Picking the strongest 2007 snowmobile engine in the class is easy. Last year, we named the new-at-the-time Liberty 600 HO engine as the class powerhouse and it went on to be the quickest 600 classer at the Snow Week/DynoTech Research Shootout in Woodgate, New York. With 2007’s CFI hardware installed on the same engine, we know Polaris is in the ballpark on its 125 hp claim. This engine is stronger, and the other snowmobile engines in the class were not updated for this season.
Polaris markets the peak horsepower, but the company is underselling where we see the best benefit. The mid-range, corner-to-corner punch is stronger on the new engine and will be more appreciated by its riders. The engine loves to rev and the fuel delivery doesn’t have a glitch. The Liberty 600 HO CFI will be the strongest 600 on the market.
While no longer the leader in terms of power, the Rotax 600 H.O. SDI in the MX Z is the most linear and smoothest 600-class two-stroke engine. The Polaris engineering department was gunning for the MX Z 600 H.O. SDI in another performance category: fuel mileage. The Rotax engine is the industry’s gold standard for blending power and economy.
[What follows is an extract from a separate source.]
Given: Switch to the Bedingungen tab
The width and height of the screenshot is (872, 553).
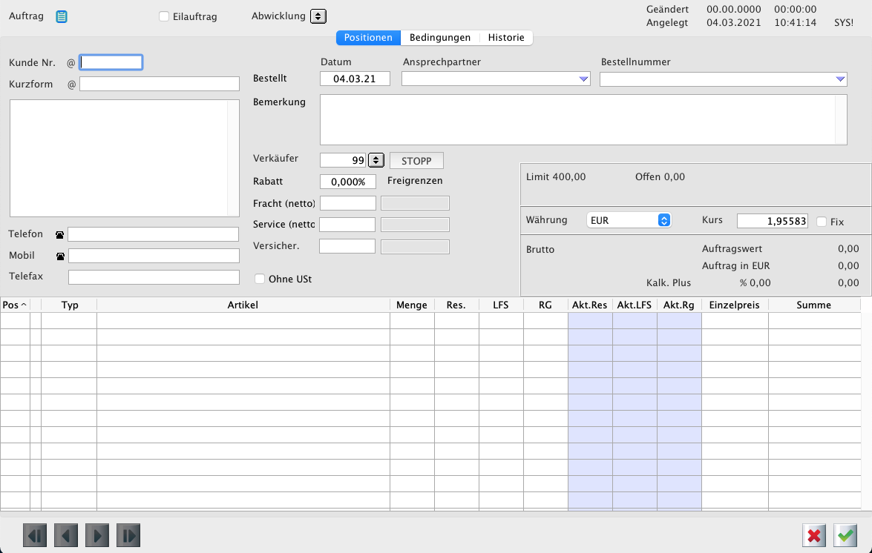Looking at the screenshot, I should (440, 38).
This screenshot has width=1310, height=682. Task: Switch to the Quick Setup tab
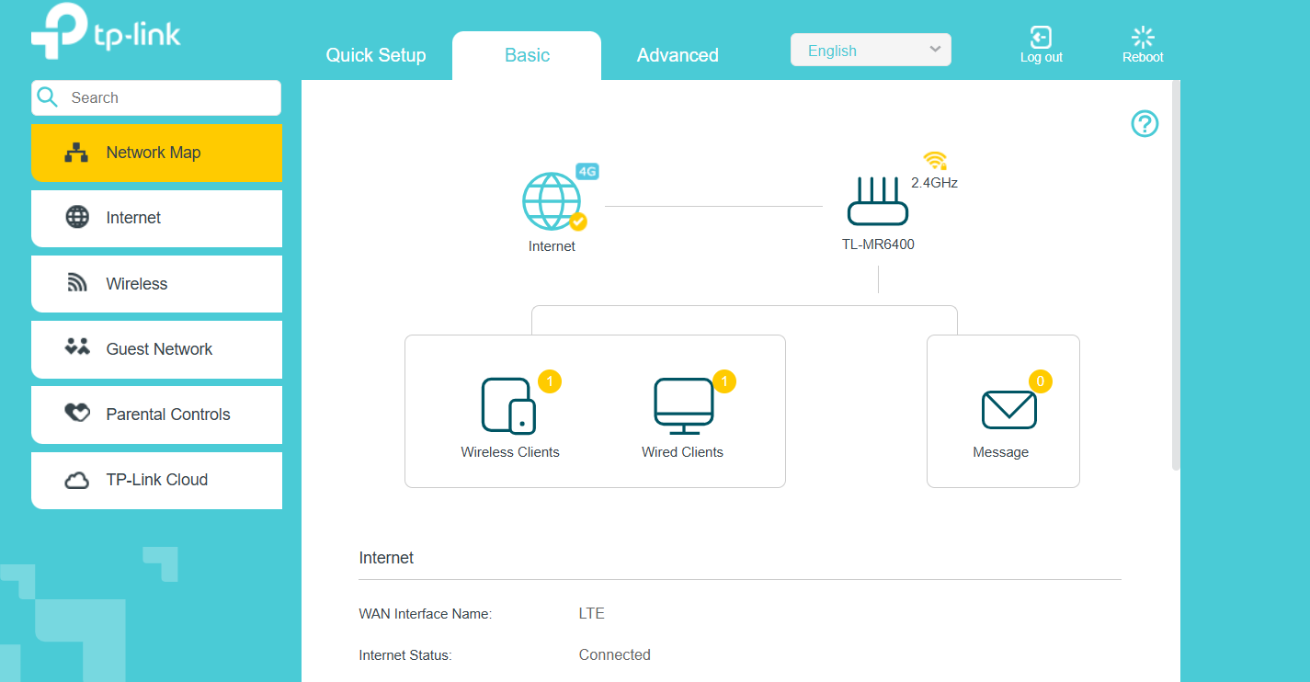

Reports of sipping fuel at the rate of 20 mpg weren’t uncommon; obviously, a lot depends on how the machine is driven.
While not a formal test looking specifically at fuel consumption, it appeared during our test rides that the Polaris Liberty 600 HO CFI engine falls short of Ski-Doo’s benchmark. The Polaris used more fuel than the Rotax when it came time to refill them even though both machines were on the same trails, ridden by the same drivers and driven on the same day. The Polaris also upped the fuel cell to 11.7 gallons for added range, but its larger capacity was the first drained. The MX Z holds 10.6 gallons and 10 gallons fills the Nytro. This isn’t upsetting, though. It takes more fuel to make more horsepower, and the Polaris makes the most.
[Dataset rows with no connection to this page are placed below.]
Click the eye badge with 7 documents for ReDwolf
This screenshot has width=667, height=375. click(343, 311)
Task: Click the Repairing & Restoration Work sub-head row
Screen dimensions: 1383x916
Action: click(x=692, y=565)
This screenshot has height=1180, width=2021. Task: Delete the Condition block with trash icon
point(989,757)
It’s hard to ballpark the Nytro’s fuel usage in this test. This … ahem … might be due to the Nytro accumulating more running miles than the other sleds when towing a machine that ran out of fuel. However, when running 2006 models with these same engines, we averaged 14.4 mpg with the Nytro and the Rotax engine averaged 16.8 mpg. We have no reason to suspect dramatically different results than these.
The Nytro fits the four-stroke stereotype: broad torque. The engine has all kinds of useable power regardless of what the tach reads. There never seems to be an instant hit of power that drivers feel from squeezing the flipper to WOT on a two-stroke. Instead, it’s a steady, rolling grunt that always seems to be on tap. The engine makes pleasing noises while doing it, too, and the engine pulls the machine to high speeds effortlessly.
Engine braking is still something to get used to on the Nytro. After switching machines back and forth, it took a few curves before our testers were at home on the Yamaha. In the twisty turns, there’s no need to touch the brake. Unload the throttle right before the turn to scrub down to the necessary entry speed, then get back on the gas for the turn.